The Colombia 'Model' and the Shamelessness of Interventionists
Hawks are once again peddling the foreign policy equivalent of snake oil.
Justin Logan and Daniel Raisbeck dismantle the bizarre claim that the U.S. can copy its “success” in Colombia by further militarizing the drug war in Mexico:
That is why Crenshaw’s soliloquy on how Colombia should be a model for our policy in Mexico is so strange. The U.S. government failed to solve the cocaine problem, but Crenshaw now heralds the “Colombia model” as an unqualified success. The reason we went into Colombia in the first place, cocaine, just fell out of the story altogether.
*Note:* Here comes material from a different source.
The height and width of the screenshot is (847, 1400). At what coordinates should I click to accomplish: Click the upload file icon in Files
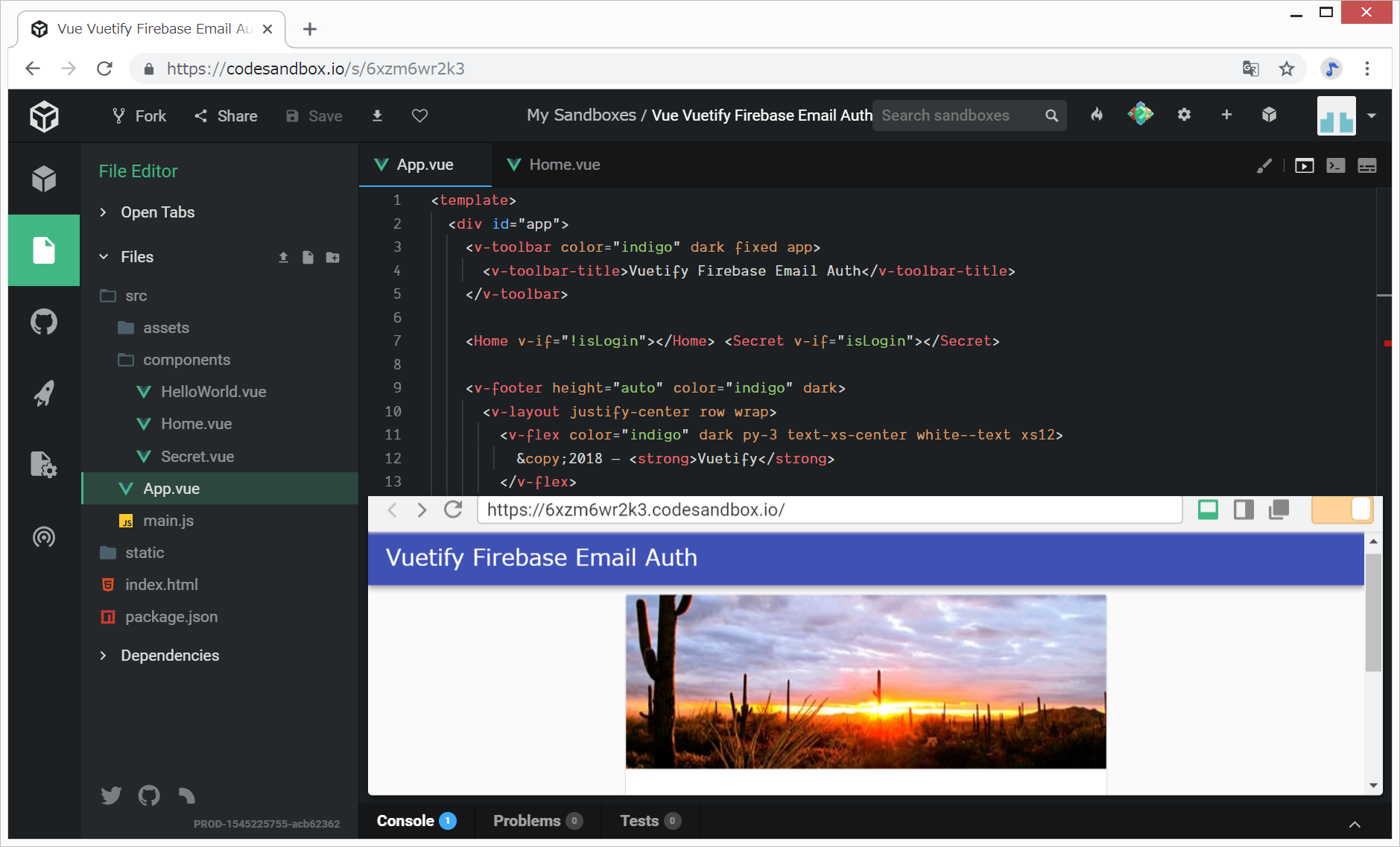point(283,257)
The “do something!” impulse in U.S. foreign policy is strong, but surely a proposed solution to a problem should be able to pass scrutiny better than this.
The model that hawks use to make the case for their crackpot notion of military intervention in Mexico instead shows why it can’t possibly succeed on the hawks’ own terms. It is even less likely to succeed in Mexico because the U.S. would not have the cooperation of the Mexican government to carry out the raids and attacks that the interventionists want. In fact, the blockades of Mexican ports that some candidates endorse would be acts of war against Mexico. The U.S. at least had a willing partner in the Colombian government, and even then it didn’t succeed in its counternarcotics mission. The sort of militarized crackdown that hawks wanted then and want again today cannot do what they claim. Hawks are once again peddling the foreign policy equivalent of snake oil, and they do this safe in the knowledge that there is no accountability for selling the public on useless, destructive policies.